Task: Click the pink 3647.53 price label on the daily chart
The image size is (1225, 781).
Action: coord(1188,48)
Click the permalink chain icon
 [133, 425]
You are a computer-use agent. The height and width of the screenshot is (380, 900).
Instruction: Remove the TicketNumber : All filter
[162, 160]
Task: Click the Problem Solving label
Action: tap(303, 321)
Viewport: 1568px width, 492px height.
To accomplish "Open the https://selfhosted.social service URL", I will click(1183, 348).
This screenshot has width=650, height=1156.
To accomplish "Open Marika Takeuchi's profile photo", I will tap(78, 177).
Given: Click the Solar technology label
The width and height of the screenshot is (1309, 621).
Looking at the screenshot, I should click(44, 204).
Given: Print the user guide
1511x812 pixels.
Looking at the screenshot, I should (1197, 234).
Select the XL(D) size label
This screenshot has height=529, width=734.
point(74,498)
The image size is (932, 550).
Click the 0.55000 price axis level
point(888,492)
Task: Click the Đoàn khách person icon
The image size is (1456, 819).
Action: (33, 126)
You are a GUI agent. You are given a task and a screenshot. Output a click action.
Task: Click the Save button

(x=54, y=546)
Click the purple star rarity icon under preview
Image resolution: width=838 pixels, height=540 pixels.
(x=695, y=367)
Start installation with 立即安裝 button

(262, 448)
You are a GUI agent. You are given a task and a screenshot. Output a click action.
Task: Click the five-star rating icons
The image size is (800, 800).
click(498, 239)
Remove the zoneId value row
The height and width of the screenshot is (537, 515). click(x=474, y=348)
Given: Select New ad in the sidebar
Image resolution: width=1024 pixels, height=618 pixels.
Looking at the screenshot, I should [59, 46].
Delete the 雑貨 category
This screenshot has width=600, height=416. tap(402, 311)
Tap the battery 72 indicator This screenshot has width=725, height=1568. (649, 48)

====

*What is needed:*
Give back the material above in its entirety, with every word intact.

*Exercise answer:*
Task: Click the pink 3647.53 price label on the daily chart
The image size is (1225, 781).
Action: coord(1188,48)
Click the permalink chain icon
 [133, 425]
You are a computer-use agent. The height and width of the screenshot is (380, 900).
Instruction: Remove the TicketNumber : All filter
[162, 160]
Task: Click the Problem Solving label
Action: tap(303, 321)
Viewport: 1568px width, 492px height.
To accomplish "Open the https://selfhosted.social service URL", I will click(1183, 348).
This screenshot has width=650, height=1156.
To accomplish "Open Marika Takeuchi's profile photo", I will tap(78, 177).
Given: Click the Solar technology label
The width and height of the screenshot is (1309, 621).
Looking at the screenshot, I should click(44, 204).
Given: Print the user guide
1511x812 pixels.
Looking at the screenshot, I should (1197, 234).
Select the XL(D) size label
This screenshot has height=529, width=734.
point(74,498)
The image size is (932, 550).
Click the 0.55000 price axis level
point(888,492)
Task: Click the Đoàn khách person icon
The image size is (1456, 819).
Action: (33, 126)
You are a GUI agent. You are given a task and a screenshot. Output a click action.
Task: Click the Save button

(x=54, y=546)
Click the purple star rarity icon under preview
Image resolution: width=838 pixels, height=540 pixels.
(x=695, y=367)
Start installation with 立即安裝 button

(262, 448)
You are a GUI agent. You are given a task and a screenshot. Output a click action.
Task: Click the five-star rating icons
The image size is (800, 800).
click(498, 239)
Remove the zoneId value row
The height and width of the screenshot is (537, 515). click(x=474, y=348)
Given: Select New ad in the sidebar
Image resolution: width=1024 pixels, height=618 pixels.
Looking at the screenshot, I should [59, 46].
Delete the 雑貨 category
This screenshot has width=600, height=416. tap(402, 311)
Tap the battery 72 indicator This screenshot has width=725, height=1568. (649, 48)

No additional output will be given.